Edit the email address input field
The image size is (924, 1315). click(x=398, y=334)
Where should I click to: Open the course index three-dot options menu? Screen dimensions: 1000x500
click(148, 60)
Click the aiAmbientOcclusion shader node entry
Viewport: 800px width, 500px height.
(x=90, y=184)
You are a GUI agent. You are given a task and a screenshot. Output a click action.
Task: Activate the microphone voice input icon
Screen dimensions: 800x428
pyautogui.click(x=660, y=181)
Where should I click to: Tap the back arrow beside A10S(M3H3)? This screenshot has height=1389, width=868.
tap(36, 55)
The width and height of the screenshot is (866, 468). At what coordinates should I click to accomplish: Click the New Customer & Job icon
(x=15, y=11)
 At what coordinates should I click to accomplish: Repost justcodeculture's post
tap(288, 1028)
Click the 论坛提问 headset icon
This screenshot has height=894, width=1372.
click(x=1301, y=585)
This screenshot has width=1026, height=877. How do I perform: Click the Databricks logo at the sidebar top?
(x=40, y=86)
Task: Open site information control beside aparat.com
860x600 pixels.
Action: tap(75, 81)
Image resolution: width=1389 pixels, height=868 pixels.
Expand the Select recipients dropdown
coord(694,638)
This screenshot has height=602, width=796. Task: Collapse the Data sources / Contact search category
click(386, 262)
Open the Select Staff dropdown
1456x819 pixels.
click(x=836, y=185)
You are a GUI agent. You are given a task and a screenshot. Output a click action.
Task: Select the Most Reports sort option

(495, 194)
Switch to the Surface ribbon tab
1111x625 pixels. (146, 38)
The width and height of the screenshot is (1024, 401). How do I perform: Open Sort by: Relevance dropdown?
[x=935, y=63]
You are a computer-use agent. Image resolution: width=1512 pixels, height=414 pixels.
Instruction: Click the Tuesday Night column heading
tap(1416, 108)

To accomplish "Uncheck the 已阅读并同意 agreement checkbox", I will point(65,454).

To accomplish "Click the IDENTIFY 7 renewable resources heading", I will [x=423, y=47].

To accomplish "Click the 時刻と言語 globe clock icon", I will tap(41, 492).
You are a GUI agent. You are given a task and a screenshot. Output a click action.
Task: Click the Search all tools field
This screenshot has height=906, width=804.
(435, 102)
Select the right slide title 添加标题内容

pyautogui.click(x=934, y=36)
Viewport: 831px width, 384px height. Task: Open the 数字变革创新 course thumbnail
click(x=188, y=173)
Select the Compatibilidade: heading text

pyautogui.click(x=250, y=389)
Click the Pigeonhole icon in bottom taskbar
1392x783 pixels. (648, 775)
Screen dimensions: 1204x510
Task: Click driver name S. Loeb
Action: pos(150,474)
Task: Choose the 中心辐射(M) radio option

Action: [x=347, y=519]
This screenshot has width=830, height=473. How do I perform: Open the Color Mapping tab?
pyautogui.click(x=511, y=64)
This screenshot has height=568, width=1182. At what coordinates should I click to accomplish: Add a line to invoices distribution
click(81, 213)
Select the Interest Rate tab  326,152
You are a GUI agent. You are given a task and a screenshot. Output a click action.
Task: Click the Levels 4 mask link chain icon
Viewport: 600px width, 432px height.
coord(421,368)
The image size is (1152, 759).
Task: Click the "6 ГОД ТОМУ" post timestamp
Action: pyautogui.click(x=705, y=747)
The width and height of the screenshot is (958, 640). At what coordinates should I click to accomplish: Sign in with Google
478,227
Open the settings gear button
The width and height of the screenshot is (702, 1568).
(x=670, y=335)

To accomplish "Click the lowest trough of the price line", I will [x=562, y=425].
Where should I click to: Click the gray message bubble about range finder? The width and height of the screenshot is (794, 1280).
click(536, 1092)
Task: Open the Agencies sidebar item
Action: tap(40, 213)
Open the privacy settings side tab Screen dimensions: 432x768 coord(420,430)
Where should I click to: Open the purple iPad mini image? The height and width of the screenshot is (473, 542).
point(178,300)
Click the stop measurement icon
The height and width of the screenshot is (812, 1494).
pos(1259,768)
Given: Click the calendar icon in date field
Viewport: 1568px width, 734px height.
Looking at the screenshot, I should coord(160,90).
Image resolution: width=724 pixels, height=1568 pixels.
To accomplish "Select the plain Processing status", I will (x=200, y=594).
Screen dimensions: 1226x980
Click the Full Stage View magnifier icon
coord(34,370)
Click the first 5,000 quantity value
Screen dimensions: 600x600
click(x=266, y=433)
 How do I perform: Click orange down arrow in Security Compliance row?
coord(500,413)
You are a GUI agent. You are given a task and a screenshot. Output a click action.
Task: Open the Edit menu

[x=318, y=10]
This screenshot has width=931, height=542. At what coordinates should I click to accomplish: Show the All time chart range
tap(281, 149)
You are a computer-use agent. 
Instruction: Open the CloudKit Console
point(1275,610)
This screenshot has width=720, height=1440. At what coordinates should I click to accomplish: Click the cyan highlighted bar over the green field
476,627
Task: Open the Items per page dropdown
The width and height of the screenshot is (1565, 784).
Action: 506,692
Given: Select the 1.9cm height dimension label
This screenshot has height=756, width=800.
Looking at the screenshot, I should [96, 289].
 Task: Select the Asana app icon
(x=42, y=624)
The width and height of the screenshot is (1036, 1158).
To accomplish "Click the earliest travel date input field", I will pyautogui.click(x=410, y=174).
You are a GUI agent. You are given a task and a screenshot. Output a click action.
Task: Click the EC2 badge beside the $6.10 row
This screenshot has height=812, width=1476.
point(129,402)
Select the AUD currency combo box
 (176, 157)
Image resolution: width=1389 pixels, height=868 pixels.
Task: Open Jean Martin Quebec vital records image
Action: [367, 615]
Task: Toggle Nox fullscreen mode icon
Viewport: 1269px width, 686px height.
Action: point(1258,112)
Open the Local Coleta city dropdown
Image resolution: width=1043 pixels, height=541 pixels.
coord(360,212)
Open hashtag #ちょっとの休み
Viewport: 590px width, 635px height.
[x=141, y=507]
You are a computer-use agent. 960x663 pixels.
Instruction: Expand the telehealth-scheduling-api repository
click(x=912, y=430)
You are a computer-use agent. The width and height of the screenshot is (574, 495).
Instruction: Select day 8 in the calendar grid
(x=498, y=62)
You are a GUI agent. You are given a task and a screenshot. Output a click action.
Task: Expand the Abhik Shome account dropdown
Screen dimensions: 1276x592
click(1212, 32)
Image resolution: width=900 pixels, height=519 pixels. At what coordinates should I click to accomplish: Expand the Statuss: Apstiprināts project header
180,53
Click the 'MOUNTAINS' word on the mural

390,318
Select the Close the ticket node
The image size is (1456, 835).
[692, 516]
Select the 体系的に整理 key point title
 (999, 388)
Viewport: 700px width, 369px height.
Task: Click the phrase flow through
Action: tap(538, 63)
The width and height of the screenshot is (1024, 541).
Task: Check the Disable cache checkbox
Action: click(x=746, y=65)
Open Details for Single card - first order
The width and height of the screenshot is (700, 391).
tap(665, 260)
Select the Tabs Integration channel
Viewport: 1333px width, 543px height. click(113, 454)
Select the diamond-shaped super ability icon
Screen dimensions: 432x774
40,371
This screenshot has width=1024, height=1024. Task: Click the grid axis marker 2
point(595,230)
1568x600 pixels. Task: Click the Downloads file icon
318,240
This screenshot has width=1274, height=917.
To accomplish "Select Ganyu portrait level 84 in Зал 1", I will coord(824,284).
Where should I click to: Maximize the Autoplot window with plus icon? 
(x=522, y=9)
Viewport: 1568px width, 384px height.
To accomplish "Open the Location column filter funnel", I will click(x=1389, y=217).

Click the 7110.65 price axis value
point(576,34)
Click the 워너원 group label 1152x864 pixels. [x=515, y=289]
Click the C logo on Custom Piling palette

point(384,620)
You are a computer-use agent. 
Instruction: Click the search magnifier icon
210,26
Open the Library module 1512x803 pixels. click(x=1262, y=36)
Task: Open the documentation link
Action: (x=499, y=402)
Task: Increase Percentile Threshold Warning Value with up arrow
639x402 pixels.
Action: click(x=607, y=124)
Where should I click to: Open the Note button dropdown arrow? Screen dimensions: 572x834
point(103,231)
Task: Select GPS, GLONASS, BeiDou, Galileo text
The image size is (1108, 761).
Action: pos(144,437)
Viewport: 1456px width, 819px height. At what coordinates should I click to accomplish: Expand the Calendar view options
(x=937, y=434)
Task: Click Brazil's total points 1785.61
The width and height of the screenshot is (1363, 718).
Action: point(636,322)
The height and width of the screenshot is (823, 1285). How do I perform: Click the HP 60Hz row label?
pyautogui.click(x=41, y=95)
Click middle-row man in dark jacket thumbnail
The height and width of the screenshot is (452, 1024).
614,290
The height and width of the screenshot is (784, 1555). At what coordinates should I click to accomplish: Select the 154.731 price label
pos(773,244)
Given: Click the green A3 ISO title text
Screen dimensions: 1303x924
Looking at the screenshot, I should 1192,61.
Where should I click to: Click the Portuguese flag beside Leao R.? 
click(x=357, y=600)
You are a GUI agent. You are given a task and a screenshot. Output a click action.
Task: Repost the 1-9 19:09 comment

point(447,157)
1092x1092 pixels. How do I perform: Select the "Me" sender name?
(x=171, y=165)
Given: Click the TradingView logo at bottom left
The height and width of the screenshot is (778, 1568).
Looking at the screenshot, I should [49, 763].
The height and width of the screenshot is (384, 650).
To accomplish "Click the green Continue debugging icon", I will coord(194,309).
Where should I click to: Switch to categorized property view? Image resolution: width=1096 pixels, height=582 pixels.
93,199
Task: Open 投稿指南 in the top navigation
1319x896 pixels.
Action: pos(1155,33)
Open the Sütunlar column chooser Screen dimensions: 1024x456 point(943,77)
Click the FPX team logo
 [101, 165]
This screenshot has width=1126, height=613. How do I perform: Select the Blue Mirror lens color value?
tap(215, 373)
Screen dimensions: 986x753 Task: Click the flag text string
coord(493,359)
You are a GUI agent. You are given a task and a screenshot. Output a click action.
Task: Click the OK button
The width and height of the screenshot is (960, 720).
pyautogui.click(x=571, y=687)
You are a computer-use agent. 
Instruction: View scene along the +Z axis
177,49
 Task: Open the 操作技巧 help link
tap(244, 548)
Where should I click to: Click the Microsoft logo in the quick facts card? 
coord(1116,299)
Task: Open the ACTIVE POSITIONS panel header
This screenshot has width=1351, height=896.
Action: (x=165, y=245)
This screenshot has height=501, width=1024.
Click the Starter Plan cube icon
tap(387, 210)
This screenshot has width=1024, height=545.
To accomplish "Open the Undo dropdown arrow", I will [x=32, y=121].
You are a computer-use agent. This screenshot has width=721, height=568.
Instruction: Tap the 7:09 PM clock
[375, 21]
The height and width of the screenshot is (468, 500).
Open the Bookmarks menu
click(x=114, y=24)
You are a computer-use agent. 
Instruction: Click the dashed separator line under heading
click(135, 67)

◆ **THE TASK**
Retype the entries above exactly, but only from the line containing "Switch to the Surface ribbon tab" through the line containing "You are a computer-use agent. Image", both included.

◆ **RESULT OF THE EXERCISE**
Switch to the Surface ribbon tab
1111x625 pixels. (146, 38)
The width and height of the screenshot is (1024, 401). How do I perform: Open Sort by: Relevance dropdown?
[x=935, y=63]
You are a computer-use agent. Image resolution: width=1512 pixels, height=414 pixels.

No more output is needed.